01-19-2018 01:45 AM
Any ideas what I should do to reduce these errors?
I am most worried (rightly or wrongly) about port 9 as it has 103.8million errors in 16 hours.
01-19-2018 01:59 AM
01-19-2018 02:09 AM
Does any maintenance or network outage has occurred during the period?
01-19-2018 02:39 AM
The period is overnight from 5pm till around 9am - Overnight we have some SQL preocesses running and Altaro backups, no maintenance happened, there was no outages that I was aware of, all the backups completed. Now and again we get a Cluster Shared Volume dropping from cluster manager but this did not happen last night during the period on the screenshot.
01-19-2018 02:56 AM
Ports 19 and 23 need to be investigated because they have reported link failures.
01-19-2018 03:05 AM
What would you do about the link failures, would I first change the fibre cable? Or could it be firmware/software related?
With the CRC errors, what would be the most likely cause?

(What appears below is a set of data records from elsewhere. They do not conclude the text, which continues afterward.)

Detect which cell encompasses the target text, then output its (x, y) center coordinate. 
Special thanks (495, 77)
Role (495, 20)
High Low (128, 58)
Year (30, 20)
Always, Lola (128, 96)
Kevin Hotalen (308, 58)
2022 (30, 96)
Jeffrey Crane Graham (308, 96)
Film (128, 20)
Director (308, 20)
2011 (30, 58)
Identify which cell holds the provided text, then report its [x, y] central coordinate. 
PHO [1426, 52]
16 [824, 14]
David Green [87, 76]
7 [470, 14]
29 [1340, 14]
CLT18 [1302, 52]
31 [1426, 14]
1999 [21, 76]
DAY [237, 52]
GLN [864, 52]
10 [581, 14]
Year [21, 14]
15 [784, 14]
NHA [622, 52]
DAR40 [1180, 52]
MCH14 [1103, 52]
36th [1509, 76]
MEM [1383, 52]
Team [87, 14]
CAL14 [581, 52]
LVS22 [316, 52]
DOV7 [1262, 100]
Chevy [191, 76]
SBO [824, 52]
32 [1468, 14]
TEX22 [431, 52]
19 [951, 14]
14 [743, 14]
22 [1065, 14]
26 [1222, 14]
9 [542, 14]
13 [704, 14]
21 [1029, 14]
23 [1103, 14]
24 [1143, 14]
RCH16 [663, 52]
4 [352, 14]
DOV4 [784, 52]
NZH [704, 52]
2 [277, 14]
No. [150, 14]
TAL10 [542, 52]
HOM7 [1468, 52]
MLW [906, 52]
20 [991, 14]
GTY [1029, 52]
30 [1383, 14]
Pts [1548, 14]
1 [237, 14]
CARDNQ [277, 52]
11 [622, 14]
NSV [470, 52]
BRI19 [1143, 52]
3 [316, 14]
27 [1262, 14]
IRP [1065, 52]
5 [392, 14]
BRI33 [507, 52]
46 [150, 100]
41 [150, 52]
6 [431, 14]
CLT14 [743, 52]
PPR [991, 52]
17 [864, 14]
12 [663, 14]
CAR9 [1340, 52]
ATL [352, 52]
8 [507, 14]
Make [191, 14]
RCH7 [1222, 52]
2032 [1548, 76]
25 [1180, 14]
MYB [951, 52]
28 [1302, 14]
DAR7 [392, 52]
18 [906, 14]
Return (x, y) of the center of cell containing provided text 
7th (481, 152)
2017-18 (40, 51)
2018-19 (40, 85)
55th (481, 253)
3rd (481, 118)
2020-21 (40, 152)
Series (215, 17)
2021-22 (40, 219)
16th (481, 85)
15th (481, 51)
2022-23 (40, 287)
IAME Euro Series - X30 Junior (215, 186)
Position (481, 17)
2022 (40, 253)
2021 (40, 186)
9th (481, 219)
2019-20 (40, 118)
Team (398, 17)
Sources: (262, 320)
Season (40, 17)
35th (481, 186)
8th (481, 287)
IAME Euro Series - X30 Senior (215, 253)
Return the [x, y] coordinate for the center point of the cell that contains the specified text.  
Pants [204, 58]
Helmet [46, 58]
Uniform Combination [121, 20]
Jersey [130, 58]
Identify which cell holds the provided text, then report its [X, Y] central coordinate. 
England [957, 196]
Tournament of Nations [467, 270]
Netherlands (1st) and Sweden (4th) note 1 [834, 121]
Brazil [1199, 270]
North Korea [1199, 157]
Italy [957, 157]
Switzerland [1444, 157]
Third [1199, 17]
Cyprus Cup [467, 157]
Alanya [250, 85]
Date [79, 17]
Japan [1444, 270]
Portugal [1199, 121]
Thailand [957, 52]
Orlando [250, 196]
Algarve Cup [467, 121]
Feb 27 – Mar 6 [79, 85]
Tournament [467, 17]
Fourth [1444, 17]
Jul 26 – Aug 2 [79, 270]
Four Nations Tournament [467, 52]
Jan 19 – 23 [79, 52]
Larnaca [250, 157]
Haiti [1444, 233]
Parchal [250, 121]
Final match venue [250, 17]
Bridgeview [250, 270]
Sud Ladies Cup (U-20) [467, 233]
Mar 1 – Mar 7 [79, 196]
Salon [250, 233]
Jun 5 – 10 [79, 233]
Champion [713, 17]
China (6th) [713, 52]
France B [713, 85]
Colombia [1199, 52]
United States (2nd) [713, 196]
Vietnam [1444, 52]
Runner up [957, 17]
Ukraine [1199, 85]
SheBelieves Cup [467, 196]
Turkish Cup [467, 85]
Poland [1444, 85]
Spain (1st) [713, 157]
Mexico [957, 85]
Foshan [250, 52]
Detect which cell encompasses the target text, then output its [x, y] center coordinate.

Thanks for all your help so far.
01-19-2018 04:33 PM
There is a couple of potential problems. You have a lot of class 3 discards which may indicate the performance problems. I've seen this in my environment, in my case causing the scsi aborts on linux servers and the paths occasionnal flappings. But for you it comes together with the c3 timeouts which should help with finding the guilty one. Backups, so... maybe the tape library? I would not be so worry about the crc errors as long as it stays at this level- if there is a hardware problem (SFP or cable), the number of errors would increase quickly. For the ports 19 and 23- there were the signal losses coming along with timeouts... but no errors indicating hardware problems. Hmmm... link resets for credit recovery? If yes it should be logged, I don't know anymore if by fabric or RASlog.